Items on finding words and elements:
* BEGIN *
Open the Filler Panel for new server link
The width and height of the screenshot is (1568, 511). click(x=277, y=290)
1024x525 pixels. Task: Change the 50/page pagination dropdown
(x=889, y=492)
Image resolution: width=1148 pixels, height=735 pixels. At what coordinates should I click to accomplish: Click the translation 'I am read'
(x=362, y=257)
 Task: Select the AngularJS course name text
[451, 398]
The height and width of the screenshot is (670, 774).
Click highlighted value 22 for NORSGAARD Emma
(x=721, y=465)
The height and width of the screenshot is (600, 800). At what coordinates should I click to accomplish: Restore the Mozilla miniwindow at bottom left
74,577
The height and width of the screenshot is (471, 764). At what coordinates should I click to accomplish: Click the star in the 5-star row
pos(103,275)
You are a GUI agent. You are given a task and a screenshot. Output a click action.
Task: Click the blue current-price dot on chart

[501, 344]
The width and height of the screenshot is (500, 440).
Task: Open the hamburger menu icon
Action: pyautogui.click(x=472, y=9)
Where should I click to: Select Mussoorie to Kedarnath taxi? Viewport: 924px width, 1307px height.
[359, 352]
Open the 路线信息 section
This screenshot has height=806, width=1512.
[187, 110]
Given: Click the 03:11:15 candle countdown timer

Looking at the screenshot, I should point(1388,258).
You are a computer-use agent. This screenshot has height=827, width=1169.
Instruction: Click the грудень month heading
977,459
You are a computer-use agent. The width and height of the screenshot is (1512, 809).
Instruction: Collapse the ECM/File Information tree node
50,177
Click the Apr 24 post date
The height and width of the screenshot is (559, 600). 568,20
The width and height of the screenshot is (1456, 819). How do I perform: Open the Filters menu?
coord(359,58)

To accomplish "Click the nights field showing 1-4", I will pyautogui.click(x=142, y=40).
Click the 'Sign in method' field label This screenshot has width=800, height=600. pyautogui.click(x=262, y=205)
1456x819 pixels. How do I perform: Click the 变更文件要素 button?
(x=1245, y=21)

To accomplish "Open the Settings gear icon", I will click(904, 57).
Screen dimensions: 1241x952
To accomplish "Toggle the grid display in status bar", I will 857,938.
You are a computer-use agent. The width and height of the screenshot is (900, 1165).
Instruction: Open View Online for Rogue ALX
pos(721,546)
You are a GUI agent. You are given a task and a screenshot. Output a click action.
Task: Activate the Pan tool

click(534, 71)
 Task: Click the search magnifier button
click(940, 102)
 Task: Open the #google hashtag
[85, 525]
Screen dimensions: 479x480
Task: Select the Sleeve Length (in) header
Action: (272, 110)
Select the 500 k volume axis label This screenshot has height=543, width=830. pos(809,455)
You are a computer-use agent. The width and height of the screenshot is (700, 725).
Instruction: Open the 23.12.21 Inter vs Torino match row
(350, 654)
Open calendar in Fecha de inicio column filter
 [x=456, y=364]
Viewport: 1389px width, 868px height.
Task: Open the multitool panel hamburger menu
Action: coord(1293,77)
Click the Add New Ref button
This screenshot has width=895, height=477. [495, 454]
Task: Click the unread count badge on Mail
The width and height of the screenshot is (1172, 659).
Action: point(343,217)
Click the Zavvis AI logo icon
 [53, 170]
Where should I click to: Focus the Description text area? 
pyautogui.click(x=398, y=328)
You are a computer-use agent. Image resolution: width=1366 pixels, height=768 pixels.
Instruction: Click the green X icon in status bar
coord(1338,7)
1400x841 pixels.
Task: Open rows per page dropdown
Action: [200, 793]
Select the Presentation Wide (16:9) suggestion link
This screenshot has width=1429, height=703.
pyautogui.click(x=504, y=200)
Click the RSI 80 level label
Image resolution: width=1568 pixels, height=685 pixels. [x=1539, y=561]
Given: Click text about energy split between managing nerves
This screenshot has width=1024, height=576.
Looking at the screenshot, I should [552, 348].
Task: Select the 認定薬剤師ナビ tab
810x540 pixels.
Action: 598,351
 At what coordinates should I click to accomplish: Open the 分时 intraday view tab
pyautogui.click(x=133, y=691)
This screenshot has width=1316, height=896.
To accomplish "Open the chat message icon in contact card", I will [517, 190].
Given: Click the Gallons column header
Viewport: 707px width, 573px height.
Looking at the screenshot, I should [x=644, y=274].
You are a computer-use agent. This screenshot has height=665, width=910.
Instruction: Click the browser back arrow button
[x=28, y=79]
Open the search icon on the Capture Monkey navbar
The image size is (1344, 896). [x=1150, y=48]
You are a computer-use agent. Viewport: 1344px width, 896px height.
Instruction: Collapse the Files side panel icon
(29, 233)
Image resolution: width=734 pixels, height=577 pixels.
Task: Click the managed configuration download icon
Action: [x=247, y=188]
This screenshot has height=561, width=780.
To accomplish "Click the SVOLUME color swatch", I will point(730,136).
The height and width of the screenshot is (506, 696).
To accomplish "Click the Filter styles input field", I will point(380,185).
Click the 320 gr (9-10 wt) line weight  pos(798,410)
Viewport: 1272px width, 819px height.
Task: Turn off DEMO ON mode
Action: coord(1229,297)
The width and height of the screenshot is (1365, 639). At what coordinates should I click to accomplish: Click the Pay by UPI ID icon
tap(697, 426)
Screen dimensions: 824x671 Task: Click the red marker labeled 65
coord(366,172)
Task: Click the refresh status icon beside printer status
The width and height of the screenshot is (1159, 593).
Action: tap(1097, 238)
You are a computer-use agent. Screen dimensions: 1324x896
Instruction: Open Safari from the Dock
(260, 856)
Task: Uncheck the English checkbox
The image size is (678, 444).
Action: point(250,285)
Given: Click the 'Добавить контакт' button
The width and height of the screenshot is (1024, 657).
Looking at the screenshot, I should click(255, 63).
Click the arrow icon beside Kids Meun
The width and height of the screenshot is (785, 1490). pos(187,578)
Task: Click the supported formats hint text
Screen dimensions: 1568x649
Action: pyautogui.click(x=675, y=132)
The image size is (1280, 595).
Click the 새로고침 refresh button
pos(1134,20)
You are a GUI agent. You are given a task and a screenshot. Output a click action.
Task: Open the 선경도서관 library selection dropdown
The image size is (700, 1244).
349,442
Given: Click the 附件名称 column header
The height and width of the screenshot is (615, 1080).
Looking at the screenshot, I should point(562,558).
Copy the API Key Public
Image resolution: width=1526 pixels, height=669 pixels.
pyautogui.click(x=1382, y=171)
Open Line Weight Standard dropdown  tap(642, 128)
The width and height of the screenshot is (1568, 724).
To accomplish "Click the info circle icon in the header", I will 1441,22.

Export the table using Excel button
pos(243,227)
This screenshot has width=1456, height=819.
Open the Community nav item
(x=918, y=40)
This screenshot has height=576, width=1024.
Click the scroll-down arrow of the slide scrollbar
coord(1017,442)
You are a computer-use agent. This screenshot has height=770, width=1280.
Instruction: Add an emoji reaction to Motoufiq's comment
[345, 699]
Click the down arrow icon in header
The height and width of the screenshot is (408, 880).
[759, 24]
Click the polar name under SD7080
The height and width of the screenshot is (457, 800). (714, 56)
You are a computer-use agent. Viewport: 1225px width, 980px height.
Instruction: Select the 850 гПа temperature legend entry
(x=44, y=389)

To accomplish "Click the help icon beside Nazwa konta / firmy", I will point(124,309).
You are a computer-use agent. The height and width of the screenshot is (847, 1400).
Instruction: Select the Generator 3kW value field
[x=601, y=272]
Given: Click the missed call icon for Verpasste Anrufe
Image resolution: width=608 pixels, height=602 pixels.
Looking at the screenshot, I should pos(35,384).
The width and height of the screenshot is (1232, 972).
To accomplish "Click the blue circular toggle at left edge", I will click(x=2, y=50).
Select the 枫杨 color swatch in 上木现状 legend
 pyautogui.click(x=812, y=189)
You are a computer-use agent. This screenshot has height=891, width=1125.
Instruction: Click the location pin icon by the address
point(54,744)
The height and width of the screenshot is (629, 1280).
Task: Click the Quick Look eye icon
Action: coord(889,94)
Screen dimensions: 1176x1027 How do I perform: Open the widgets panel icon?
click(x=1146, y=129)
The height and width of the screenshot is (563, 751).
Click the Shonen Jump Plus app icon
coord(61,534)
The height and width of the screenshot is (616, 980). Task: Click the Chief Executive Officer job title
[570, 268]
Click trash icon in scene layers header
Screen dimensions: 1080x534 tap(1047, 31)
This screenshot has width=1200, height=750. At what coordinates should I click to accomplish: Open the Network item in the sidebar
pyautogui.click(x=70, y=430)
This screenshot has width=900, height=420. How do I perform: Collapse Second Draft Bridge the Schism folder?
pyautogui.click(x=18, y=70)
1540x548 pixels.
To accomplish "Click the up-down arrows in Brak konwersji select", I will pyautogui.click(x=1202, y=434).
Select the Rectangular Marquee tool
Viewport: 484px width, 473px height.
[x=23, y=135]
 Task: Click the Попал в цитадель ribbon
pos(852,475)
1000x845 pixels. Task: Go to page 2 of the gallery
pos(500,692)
* END *
What the exercise asks:
Copy the items word for word, starting at the line that contains "1540x548 pixels." and continuing through the last item.

Finished answer:
1540x548 pixels.
To accomplish "Click the up-down arrows in Brak konwersji select", I will pyautogui.click(x=1202, y=434).
Select the Rectangular Marquee tool
Viewport: 484px width, 473px height.
[x=23, y=135]
 Task: Click the Попал в цитадель ribbon
pos(852,475)
1000x845 pixels. Task: Go to page 2 of the gallery
pos(500,692)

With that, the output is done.